Pour Dady Saleh, Coordonnateur national des Volontaires pour la Défense de la Patrie, VDP, cette participation est une nécessité, les affaires de l’État étant d’un intérêt de tous. Cependant, les Wazalendu posent des préalables fermes. Le premier est une mesure de décrispation : la libération de plus de mille de leurs membres actuellement détenus dans les prisons du pays.
Mais au-delà des libérations, c’est le contenu du dialogue qui inquiète ces combattants. Pour prévenir des débordements, ils ne veulent pas que cette rencontre serve à « blanchir » des rebelles ou à distribuer des postes ministériels à ceux qui ont ensanglanté l’Est du pays.

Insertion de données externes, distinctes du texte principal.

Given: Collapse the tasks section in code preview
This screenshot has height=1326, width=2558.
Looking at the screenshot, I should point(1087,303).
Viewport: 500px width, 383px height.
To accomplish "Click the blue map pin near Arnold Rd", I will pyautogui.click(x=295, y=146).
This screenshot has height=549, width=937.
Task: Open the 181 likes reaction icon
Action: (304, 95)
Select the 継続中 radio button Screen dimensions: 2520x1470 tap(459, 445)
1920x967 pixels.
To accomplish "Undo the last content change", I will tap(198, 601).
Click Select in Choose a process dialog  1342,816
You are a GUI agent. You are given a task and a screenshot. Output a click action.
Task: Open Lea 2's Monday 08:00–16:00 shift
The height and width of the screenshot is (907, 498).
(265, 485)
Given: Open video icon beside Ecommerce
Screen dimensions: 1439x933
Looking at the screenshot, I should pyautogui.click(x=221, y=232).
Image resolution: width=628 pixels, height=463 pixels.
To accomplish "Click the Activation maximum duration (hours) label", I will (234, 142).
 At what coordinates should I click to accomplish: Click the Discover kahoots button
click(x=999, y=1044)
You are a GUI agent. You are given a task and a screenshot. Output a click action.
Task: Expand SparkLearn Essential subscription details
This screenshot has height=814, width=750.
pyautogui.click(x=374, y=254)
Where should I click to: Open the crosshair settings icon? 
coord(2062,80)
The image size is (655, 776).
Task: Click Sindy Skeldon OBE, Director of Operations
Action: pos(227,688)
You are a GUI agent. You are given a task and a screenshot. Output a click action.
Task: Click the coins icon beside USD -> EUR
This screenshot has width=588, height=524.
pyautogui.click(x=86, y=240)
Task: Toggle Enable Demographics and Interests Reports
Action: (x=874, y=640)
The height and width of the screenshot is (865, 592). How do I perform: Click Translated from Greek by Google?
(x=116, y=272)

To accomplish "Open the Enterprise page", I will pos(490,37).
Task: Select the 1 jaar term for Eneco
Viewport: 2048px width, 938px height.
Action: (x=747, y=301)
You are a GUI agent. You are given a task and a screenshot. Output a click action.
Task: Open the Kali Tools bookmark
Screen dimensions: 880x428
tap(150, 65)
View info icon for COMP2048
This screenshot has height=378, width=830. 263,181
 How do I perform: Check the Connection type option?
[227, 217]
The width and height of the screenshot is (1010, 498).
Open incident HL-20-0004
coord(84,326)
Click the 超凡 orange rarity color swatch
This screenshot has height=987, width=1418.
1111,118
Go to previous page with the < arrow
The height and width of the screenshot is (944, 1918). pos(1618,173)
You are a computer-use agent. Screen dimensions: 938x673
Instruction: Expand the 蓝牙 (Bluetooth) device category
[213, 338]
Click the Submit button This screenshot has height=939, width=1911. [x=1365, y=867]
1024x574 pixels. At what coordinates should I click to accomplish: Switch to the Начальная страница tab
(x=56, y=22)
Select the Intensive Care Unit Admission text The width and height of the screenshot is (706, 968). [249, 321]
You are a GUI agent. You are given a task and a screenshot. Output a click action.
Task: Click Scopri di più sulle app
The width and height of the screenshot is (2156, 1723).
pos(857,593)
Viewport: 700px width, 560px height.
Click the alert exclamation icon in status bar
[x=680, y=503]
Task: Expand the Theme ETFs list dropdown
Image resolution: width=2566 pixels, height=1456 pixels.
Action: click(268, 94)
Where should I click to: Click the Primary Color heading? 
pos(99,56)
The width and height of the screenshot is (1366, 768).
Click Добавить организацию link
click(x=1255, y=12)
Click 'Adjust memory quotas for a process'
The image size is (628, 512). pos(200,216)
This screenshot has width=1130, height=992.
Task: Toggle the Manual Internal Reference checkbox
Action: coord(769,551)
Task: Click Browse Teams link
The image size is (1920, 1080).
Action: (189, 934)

« Nous serons là pour que si on nous amène des criminels, personne n’a l’intention de blanchir les crimes économiques et les crimes de guerre. Nous sommes prêts à nous asseoir avec qui vous voulez pour lui dire toutes les vérités que nous avons. On n’est pas prêt à nous asseoir avec qui que ce soit pour essayer de blaguer, dire qu’on va leur donner des postes. Sinon, on sort de ce dialogue. Tout celui qui est passible d’avoir tué les Congolais, je pense qu’il devrait être en prison plutôt que d’être remercié par un dialogue qui va donner des postes, et vous devenez des ministres, etc. Non, on ne sera jamais d’accord. Notre présence n’est pas une présence d’enfants, c’est une présence avec un poids clair et lourd. On ne tolérera pas celui qui n’est pas Congolais de penser qu’il est Congolais. On est prêt à ce que le linge sale puisse se laver en famille. On peut faire des concessions, mais pas n’importe lesquelles», a-t-il indiqué.
Les Wazalendu préviennent qu’ils ne seront les gardiens de la vérité à la table des négociations.